**Problem to solve**
Report the count, and only the count, of lines in the records that include the word "editor".

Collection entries
□ □ □ □ □

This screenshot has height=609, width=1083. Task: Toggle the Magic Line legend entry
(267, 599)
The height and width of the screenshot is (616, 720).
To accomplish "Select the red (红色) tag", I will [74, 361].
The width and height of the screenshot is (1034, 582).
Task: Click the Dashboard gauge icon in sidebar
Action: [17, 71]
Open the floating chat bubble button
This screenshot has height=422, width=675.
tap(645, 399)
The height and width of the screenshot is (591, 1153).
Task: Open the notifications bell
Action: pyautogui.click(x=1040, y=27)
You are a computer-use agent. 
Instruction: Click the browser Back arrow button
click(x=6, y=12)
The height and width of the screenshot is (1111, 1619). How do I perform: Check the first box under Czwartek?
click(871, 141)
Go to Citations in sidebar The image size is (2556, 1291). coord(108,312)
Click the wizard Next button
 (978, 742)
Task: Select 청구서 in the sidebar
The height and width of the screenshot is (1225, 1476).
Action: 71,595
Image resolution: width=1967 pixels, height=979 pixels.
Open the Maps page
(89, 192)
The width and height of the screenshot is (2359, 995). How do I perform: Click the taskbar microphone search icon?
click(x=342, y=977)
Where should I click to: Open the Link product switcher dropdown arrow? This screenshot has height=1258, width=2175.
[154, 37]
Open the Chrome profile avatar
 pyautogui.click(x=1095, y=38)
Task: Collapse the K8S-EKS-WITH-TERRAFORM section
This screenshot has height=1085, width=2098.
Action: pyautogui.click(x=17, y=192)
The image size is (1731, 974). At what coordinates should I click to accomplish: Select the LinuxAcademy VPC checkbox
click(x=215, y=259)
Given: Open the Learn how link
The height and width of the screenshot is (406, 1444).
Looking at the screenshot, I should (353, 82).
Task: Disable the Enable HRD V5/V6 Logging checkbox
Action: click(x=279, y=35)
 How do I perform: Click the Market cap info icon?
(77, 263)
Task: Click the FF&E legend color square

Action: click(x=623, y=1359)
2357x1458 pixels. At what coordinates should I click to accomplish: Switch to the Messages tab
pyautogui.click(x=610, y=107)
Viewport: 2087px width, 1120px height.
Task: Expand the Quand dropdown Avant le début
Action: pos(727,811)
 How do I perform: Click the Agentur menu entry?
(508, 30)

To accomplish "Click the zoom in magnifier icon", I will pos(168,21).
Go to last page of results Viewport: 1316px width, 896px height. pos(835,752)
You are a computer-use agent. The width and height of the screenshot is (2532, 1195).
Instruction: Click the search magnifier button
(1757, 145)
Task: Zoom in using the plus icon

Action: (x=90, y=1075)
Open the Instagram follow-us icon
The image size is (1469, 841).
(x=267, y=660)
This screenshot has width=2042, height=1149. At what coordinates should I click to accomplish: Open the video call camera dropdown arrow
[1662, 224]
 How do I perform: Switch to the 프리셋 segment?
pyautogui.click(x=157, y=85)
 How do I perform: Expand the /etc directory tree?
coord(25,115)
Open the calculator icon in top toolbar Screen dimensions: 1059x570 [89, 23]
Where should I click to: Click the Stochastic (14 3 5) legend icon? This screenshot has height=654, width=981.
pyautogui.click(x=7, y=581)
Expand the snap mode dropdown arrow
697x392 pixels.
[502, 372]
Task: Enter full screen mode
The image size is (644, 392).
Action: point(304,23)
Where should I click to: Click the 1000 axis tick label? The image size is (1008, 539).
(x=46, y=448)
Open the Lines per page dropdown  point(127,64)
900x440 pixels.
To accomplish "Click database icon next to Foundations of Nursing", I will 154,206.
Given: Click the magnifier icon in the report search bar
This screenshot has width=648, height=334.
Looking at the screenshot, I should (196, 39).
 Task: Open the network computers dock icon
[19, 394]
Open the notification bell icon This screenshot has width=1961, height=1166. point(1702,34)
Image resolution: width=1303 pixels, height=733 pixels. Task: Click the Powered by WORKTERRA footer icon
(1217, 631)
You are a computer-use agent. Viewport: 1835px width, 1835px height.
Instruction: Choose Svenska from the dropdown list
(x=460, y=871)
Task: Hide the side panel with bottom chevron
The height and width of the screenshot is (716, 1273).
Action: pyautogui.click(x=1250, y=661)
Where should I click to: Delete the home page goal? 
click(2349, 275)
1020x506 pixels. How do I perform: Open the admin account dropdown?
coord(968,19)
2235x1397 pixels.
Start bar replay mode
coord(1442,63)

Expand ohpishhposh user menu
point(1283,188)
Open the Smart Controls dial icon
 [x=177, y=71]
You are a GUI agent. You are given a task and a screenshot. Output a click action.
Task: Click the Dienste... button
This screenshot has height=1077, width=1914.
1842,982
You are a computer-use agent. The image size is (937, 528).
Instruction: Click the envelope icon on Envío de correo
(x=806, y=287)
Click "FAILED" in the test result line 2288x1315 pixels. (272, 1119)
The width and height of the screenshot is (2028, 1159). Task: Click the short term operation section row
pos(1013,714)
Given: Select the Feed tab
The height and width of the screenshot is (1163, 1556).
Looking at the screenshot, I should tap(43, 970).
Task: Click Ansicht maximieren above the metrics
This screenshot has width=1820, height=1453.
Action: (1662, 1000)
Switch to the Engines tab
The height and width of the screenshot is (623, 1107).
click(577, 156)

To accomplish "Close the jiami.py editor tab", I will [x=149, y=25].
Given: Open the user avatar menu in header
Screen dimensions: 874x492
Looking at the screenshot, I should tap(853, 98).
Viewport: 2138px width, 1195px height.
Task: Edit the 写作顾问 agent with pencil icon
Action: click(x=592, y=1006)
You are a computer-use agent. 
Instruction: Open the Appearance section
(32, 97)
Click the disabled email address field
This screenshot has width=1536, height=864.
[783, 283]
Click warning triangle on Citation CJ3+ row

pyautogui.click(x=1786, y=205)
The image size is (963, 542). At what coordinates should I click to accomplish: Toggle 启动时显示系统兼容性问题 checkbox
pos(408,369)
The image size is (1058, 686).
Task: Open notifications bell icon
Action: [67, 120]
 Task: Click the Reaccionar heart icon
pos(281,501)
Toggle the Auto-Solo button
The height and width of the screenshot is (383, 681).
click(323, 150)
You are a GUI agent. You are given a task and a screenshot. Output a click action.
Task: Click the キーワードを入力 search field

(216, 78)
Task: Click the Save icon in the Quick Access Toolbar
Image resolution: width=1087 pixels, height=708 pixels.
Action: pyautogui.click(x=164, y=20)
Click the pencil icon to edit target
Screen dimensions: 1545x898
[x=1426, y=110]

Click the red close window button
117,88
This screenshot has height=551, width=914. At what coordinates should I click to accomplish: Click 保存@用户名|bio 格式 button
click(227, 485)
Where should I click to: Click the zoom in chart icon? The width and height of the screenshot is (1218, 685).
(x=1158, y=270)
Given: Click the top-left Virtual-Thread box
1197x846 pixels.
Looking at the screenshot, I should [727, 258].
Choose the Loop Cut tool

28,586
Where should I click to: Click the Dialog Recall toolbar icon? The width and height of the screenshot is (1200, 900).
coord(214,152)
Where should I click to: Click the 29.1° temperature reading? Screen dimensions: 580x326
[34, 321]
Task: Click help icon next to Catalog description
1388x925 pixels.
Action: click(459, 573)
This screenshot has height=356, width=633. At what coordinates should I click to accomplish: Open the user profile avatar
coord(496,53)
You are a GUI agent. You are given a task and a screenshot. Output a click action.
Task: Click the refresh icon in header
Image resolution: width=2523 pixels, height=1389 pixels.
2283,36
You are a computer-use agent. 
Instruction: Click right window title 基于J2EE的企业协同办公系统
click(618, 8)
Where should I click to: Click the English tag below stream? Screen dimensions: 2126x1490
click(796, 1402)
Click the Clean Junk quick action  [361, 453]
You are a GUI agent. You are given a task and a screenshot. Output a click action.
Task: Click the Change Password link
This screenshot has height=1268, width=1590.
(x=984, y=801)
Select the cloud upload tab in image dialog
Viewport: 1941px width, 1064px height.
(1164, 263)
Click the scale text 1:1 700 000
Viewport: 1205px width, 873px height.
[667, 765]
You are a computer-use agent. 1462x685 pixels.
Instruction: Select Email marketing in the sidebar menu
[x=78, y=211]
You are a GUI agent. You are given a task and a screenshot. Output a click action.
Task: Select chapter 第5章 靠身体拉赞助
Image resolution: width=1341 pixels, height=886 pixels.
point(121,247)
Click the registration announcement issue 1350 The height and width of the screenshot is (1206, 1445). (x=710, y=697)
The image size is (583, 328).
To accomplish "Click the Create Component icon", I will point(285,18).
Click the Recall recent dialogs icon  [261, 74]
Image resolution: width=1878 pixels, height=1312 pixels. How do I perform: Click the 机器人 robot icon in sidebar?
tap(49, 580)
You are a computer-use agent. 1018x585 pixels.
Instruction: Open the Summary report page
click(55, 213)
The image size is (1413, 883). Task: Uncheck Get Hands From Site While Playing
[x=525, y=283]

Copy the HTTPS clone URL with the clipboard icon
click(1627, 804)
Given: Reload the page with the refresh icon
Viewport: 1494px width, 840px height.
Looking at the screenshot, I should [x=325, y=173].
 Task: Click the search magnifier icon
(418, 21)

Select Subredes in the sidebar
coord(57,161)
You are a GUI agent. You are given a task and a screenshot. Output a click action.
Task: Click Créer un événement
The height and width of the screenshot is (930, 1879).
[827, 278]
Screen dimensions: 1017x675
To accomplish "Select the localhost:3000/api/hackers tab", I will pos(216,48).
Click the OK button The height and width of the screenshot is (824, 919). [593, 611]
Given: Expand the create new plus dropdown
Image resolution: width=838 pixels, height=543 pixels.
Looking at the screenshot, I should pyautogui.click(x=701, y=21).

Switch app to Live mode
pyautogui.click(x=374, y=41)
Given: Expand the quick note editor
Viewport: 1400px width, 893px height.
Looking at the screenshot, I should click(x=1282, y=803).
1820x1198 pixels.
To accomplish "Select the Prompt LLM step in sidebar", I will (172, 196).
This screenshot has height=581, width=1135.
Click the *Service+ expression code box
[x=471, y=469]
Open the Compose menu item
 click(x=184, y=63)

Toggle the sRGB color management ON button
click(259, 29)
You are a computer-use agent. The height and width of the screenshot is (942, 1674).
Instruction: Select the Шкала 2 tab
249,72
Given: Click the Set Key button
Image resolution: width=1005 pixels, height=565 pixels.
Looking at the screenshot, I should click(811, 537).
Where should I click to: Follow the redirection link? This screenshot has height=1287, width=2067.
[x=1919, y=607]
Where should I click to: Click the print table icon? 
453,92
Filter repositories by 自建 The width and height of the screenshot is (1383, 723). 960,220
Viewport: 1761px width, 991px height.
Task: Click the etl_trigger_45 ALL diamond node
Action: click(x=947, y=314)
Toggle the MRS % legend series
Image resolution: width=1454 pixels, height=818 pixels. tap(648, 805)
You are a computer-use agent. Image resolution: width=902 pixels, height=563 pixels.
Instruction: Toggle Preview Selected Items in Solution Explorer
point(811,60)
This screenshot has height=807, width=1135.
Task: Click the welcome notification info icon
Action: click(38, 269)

□ □ □ □ □

**Result of the task**
2